Please repeat the lines from the one containing "Click the divider line under table headers" through the end of the data listing, inclusive.

**Data listing**

——————

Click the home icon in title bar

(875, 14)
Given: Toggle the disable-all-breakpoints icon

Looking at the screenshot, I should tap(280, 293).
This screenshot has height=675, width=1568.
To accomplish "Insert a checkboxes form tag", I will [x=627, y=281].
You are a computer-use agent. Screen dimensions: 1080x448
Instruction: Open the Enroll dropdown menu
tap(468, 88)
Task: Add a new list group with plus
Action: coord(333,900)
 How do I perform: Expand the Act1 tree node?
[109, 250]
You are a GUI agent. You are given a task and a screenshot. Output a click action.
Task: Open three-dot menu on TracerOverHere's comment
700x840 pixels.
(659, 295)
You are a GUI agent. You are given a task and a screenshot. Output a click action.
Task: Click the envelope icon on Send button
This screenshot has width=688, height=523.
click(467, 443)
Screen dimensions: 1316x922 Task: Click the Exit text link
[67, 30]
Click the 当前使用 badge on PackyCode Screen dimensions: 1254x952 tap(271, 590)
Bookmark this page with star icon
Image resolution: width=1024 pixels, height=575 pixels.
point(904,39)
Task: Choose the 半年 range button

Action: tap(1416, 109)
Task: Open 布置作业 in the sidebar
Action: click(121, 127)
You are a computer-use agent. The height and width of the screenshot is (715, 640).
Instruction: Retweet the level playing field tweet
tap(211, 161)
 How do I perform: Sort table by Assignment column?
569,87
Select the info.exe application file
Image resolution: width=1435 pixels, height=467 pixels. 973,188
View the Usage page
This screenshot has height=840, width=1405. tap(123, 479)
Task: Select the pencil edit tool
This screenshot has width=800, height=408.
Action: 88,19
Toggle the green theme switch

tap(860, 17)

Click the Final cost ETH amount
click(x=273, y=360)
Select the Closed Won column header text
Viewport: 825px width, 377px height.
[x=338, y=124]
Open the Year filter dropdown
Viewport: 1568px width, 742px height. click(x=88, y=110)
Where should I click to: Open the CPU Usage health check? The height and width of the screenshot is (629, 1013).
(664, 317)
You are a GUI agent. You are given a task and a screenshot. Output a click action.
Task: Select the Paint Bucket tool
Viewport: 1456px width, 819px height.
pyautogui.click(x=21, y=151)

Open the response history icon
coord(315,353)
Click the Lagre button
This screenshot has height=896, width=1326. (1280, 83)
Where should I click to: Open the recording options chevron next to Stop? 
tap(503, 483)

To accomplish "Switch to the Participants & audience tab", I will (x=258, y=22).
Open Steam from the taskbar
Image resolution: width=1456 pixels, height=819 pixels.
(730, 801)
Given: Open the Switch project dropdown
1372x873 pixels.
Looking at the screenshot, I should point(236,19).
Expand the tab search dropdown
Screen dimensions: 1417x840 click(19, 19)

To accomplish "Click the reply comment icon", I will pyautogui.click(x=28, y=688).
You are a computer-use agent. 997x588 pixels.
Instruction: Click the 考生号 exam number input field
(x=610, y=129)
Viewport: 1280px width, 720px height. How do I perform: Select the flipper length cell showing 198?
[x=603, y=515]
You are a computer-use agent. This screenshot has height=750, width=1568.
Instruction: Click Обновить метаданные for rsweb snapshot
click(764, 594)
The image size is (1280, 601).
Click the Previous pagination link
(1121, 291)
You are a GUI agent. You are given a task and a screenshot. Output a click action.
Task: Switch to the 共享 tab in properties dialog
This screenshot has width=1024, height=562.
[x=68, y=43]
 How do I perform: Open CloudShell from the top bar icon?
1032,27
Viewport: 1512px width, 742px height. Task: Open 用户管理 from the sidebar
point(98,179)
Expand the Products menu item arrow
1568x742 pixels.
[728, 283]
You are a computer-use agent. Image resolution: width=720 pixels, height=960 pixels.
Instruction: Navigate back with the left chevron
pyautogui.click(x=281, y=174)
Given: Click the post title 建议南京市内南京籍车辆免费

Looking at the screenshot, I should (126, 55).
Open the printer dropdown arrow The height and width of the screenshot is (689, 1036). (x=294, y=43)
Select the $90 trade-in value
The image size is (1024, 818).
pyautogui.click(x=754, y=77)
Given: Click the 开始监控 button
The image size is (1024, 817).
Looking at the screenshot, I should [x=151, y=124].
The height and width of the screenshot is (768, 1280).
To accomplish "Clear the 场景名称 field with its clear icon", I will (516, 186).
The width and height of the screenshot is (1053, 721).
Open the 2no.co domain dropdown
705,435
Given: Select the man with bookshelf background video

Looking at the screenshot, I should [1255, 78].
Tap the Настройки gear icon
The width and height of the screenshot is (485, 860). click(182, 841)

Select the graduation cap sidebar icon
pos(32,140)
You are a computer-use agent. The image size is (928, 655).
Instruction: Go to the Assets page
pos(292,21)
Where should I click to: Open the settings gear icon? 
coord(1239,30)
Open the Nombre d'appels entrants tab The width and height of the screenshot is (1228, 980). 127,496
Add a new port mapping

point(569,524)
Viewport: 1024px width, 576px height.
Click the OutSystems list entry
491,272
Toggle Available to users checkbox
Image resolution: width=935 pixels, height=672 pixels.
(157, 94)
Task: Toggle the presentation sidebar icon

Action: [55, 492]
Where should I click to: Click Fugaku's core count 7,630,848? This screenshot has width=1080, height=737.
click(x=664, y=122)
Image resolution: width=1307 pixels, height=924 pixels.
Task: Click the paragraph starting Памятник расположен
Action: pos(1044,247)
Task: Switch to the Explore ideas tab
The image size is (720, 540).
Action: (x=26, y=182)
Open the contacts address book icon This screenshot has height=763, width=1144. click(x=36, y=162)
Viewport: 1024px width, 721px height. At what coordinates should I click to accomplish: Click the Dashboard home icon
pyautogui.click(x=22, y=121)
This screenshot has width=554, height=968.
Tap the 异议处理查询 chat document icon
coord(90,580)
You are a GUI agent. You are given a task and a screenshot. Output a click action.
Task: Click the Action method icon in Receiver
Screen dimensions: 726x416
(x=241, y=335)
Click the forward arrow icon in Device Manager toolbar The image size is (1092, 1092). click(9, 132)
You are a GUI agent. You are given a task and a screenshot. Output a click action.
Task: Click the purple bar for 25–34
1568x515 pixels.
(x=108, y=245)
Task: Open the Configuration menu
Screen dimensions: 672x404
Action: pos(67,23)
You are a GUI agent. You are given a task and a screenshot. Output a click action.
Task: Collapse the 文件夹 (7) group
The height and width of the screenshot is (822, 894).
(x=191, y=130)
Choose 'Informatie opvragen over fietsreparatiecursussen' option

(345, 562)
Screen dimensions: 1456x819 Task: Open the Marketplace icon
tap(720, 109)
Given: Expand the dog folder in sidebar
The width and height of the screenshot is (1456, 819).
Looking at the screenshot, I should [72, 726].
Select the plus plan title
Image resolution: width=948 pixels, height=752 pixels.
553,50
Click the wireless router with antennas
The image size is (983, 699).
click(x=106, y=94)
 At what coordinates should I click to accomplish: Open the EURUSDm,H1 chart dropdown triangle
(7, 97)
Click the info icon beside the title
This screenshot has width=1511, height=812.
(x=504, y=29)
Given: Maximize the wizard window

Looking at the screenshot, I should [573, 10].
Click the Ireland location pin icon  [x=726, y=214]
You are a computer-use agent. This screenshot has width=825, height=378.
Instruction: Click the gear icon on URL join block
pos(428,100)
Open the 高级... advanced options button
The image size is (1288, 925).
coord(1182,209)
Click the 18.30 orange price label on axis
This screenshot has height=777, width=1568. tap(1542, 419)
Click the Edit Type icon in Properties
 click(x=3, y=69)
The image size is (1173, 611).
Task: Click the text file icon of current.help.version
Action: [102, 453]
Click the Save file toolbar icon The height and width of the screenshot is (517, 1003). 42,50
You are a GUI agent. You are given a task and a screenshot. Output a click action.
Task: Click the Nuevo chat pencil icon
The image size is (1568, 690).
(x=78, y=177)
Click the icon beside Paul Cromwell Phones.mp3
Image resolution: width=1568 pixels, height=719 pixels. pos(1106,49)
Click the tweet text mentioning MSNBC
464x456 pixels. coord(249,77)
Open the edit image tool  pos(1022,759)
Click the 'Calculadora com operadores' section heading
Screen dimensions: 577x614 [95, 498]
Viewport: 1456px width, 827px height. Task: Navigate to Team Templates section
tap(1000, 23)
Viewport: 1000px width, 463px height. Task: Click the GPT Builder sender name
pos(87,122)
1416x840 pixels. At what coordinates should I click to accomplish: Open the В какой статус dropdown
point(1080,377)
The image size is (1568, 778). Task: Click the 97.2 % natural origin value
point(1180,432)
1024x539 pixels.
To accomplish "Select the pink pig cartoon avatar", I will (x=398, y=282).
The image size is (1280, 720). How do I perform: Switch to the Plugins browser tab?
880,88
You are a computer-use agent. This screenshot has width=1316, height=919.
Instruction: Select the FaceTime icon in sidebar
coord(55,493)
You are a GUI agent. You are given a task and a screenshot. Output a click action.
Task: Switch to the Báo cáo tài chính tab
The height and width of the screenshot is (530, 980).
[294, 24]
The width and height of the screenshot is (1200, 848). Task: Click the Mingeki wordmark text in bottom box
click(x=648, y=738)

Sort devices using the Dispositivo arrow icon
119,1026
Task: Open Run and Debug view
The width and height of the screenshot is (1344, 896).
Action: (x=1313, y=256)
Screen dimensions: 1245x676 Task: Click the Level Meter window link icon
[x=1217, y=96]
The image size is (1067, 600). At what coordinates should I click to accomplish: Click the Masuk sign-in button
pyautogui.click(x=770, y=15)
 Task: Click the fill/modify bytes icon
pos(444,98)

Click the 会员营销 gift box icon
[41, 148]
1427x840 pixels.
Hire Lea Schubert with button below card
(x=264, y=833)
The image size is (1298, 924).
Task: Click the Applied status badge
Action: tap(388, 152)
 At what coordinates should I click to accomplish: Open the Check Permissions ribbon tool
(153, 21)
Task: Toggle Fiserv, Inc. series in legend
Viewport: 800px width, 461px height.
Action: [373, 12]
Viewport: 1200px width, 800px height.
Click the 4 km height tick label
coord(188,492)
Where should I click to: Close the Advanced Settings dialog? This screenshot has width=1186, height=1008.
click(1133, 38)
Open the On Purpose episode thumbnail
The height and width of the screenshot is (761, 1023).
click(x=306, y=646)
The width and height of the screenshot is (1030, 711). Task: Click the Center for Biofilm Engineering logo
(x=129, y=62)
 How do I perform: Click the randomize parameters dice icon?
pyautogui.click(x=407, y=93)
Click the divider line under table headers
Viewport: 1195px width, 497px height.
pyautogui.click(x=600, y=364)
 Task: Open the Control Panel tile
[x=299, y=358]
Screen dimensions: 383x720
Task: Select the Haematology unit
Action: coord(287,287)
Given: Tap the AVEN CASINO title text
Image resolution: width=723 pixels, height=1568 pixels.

——————

**Result**
Click the divider line under table headers
Viewport: 1195px width, 497px height.
pyautogui.click(x=600, y=364)
 Task: Open the Control Panel tile
[x=299, y=358]
Screen dimensions: 383x720
Task: Select the Haematology unit
Action: coord(287,287)
Given: Tap the AVEN CASINO title text
Image resolution: width=723 pixels, height=1568 pixels.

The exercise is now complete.